**Source:**
— Start —

What I meant is a Stand alone Flash player format also known as a Projector. An no I didn't create them but I know who did.


----------



## TonyB25 (Jan 1, 1970)

The person who created them can play them without a problem? You've seen it?


----------



## JTelford (Dec 10, 2016)

Yep and they used to work on my computer but for some reason they stopped working.


----------



## Oddba11 (May 13, 2011)

If they are in exe form, they should auto play and may or may not require anything else be installed before they work.

Assuming they are safe, your only real indication of the problem here would be any errors that you get when trying to open the file.

As noted above (and in your OP), any "normal" swf file will actually have a .swf extension and NOT be an executable.


----------



## JTelford (Dec 10, 2016)

The .swf files I have will play as well as Youtube and other things. It is just the Stand alone projector files that aren't. When i run them it is a white screen and "movie not loaded.

— End —

(Records from a dataset)
— Start —

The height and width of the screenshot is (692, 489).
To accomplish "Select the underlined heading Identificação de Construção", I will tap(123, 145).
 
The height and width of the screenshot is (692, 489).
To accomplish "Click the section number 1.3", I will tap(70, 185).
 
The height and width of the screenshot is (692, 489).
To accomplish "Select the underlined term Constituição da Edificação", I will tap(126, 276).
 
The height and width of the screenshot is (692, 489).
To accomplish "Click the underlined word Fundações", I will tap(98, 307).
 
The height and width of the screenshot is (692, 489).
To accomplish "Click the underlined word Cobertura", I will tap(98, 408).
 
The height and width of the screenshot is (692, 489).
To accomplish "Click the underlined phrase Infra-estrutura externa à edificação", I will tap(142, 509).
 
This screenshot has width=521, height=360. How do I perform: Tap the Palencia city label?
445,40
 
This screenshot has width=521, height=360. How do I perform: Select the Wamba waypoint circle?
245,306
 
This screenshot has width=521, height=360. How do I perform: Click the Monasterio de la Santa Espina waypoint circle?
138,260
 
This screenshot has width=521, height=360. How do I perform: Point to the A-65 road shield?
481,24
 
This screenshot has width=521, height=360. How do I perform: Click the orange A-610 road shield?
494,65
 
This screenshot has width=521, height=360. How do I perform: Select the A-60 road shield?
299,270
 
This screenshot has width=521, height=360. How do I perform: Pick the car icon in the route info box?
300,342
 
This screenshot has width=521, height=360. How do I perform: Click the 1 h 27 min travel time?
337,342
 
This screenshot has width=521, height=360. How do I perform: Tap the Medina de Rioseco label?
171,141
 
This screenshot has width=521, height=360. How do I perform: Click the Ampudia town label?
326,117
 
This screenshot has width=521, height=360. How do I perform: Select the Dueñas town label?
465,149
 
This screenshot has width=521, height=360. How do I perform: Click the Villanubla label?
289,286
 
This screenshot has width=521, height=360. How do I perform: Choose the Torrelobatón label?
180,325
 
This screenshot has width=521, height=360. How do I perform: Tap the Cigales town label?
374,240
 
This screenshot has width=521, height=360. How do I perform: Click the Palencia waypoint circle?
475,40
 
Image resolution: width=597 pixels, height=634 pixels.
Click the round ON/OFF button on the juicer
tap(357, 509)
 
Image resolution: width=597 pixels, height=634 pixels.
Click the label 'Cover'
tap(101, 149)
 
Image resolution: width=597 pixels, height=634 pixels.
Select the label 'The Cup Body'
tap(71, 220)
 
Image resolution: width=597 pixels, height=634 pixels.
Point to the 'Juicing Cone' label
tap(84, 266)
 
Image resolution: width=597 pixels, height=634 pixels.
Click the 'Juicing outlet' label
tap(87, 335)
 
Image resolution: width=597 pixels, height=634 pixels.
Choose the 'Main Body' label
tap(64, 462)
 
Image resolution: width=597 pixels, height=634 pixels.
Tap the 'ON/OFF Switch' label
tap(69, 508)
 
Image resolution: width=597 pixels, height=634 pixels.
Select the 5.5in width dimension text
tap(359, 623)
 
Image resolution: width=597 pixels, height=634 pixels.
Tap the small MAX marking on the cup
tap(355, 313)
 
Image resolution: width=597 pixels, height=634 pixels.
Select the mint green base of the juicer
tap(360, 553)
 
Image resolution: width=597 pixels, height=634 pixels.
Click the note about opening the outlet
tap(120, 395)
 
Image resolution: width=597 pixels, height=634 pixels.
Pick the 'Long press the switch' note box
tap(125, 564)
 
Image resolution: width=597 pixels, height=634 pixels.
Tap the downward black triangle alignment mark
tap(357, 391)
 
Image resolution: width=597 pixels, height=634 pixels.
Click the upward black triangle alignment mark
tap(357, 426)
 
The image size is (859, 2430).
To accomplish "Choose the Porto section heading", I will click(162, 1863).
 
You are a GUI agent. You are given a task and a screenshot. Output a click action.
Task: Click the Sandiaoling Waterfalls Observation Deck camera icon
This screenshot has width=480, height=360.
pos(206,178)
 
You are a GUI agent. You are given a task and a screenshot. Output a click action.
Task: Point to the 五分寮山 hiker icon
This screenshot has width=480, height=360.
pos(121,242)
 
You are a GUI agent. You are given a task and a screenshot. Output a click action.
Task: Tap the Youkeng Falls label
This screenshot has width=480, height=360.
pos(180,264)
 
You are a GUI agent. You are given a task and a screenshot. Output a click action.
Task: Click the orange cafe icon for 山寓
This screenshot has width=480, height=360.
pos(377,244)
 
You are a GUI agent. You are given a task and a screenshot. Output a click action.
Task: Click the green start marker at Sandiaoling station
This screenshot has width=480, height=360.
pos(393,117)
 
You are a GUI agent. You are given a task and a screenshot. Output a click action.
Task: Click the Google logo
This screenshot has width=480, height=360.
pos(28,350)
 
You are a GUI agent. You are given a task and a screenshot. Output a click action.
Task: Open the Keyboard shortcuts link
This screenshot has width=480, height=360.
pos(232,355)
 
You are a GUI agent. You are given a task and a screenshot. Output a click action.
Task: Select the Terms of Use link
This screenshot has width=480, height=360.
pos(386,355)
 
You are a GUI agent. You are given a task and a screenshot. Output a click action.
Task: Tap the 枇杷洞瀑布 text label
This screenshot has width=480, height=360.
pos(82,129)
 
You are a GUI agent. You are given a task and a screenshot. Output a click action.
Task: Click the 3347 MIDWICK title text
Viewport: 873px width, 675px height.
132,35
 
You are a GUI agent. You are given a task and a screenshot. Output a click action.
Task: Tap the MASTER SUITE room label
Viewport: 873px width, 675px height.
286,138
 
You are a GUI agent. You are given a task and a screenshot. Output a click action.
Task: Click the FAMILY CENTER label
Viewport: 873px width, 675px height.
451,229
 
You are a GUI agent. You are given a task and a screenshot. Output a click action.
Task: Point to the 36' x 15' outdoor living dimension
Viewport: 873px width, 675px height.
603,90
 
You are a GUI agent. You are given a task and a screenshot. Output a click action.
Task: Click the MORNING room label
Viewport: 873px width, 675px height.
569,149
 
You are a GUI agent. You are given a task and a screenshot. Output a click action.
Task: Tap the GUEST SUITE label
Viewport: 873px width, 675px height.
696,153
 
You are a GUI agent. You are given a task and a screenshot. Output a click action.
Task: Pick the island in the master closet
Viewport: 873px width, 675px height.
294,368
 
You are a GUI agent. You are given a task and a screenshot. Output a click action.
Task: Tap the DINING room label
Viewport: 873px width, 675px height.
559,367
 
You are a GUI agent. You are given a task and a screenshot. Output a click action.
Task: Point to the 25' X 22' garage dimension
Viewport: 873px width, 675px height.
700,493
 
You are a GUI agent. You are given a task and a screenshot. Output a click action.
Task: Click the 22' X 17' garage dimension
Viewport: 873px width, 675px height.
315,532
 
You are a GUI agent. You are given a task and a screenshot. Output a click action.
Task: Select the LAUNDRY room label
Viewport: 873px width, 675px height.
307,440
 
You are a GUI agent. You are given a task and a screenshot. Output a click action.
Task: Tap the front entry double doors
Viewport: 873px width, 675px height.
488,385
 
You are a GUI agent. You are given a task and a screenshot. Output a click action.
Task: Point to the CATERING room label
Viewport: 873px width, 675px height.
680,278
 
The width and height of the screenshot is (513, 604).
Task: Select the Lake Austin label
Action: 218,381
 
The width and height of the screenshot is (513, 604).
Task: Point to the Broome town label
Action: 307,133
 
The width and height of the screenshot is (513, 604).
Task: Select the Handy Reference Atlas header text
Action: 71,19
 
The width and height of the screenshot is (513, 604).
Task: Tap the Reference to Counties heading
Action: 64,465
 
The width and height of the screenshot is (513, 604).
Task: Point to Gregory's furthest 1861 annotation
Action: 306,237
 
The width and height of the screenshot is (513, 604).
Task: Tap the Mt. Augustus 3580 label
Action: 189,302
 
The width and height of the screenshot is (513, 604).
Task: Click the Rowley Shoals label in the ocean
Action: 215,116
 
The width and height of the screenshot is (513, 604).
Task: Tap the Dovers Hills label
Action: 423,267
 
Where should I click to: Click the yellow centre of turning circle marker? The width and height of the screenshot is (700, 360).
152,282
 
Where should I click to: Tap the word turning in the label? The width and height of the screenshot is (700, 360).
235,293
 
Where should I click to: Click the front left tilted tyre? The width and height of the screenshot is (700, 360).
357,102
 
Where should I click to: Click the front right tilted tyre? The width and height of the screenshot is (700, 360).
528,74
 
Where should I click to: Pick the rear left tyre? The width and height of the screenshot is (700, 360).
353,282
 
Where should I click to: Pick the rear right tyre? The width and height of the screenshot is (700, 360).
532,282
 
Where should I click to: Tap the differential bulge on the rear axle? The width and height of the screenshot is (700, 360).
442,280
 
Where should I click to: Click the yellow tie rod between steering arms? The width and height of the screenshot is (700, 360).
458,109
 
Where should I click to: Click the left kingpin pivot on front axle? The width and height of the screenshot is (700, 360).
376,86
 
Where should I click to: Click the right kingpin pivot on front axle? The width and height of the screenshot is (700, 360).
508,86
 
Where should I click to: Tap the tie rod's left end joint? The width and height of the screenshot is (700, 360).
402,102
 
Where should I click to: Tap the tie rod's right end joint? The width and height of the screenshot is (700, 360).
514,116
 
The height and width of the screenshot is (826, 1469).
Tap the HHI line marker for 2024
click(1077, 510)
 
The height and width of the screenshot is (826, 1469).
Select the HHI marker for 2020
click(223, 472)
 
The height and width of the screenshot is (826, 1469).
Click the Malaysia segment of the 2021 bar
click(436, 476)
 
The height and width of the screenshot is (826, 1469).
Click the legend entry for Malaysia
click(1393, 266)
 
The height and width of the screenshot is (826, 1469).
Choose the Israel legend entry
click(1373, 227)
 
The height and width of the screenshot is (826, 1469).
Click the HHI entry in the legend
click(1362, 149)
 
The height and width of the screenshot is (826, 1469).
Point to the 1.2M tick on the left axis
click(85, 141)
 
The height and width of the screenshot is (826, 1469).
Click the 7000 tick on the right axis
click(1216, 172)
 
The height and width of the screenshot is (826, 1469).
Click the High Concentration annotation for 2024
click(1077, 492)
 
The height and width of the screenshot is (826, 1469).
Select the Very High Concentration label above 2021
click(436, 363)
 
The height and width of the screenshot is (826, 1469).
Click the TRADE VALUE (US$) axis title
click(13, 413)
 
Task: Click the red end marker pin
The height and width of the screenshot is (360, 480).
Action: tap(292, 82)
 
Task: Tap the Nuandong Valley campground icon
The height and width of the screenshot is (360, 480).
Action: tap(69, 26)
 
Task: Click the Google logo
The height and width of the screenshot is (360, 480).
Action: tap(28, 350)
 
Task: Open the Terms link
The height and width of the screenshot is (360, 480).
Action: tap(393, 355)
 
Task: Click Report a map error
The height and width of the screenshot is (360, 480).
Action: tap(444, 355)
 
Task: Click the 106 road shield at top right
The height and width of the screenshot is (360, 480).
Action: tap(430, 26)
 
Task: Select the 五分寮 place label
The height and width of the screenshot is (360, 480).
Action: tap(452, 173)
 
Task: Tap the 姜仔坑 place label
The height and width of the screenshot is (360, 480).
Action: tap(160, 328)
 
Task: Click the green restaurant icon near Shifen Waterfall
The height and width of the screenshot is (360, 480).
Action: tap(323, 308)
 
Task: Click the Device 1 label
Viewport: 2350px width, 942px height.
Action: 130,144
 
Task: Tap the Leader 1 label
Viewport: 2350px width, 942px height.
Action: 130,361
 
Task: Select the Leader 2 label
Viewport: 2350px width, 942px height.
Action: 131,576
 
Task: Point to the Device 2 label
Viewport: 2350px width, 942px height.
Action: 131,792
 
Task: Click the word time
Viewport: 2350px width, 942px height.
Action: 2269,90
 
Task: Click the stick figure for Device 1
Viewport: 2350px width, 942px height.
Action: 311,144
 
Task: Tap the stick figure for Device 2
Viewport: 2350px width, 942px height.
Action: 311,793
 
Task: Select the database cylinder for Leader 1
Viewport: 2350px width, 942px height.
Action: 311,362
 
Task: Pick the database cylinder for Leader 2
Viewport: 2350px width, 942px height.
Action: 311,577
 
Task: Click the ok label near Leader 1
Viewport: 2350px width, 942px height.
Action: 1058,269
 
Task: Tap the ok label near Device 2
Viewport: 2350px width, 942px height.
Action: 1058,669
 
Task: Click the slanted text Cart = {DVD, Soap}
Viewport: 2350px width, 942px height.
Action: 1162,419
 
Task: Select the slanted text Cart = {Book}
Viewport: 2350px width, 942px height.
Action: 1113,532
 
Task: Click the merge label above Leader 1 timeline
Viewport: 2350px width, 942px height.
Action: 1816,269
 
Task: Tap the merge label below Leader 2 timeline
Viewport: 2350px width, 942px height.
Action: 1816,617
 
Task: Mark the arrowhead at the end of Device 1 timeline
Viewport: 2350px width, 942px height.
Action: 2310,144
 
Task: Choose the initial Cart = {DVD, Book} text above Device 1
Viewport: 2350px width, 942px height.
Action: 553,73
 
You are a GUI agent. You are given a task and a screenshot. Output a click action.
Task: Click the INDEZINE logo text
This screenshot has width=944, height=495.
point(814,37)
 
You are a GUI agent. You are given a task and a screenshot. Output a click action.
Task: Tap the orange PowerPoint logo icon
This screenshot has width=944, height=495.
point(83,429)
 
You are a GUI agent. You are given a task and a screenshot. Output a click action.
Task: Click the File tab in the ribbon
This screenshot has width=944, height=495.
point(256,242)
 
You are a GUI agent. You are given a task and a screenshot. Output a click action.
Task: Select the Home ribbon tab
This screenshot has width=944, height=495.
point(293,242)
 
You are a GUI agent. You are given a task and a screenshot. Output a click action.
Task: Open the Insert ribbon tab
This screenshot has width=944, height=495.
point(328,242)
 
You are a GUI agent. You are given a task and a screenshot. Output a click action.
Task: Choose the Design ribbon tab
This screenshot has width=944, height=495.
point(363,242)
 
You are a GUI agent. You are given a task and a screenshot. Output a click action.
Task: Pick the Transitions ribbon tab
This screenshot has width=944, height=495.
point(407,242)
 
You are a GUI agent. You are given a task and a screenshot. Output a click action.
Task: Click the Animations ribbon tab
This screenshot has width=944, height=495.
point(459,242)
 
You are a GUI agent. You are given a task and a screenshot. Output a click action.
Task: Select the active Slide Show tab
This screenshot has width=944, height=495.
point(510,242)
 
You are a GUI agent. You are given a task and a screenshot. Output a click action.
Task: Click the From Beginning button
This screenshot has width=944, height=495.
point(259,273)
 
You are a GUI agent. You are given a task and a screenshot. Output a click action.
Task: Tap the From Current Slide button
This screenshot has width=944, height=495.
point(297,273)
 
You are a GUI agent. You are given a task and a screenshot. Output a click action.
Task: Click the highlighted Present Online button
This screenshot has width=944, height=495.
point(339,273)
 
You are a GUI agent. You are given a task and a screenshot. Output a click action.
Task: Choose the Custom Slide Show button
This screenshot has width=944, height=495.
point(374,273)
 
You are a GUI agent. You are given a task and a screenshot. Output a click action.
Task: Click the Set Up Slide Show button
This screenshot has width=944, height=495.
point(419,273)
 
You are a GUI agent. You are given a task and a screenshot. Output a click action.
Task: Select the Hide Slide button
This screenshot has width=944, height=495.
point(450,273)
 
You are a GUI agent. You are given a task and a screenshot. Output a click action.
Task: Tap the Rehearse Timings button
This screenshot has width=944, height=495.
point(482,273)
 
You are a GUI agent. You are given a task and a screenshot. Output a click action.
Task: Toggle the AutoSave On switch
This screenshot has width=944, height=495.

— End —

**Request:** Please write out, word for word, the stretch of the forum thread about Flash projector files from "Yep and they" through "be an executable.".

**Response to this task:**
Yep and they used to work on my computer but for some reason they stopped working.


----------



## Oddba11 (May 13, 2011)

If they are in exe form, they should auto play and may or may not require anything else be installed before they work.

Assuming they are safe, your only real indication of the problem here would be any errors that you get when trying to open the file.

As noted above (and in your OP), any "normal" swf file will actually have a .swf extension and NOT be an executable.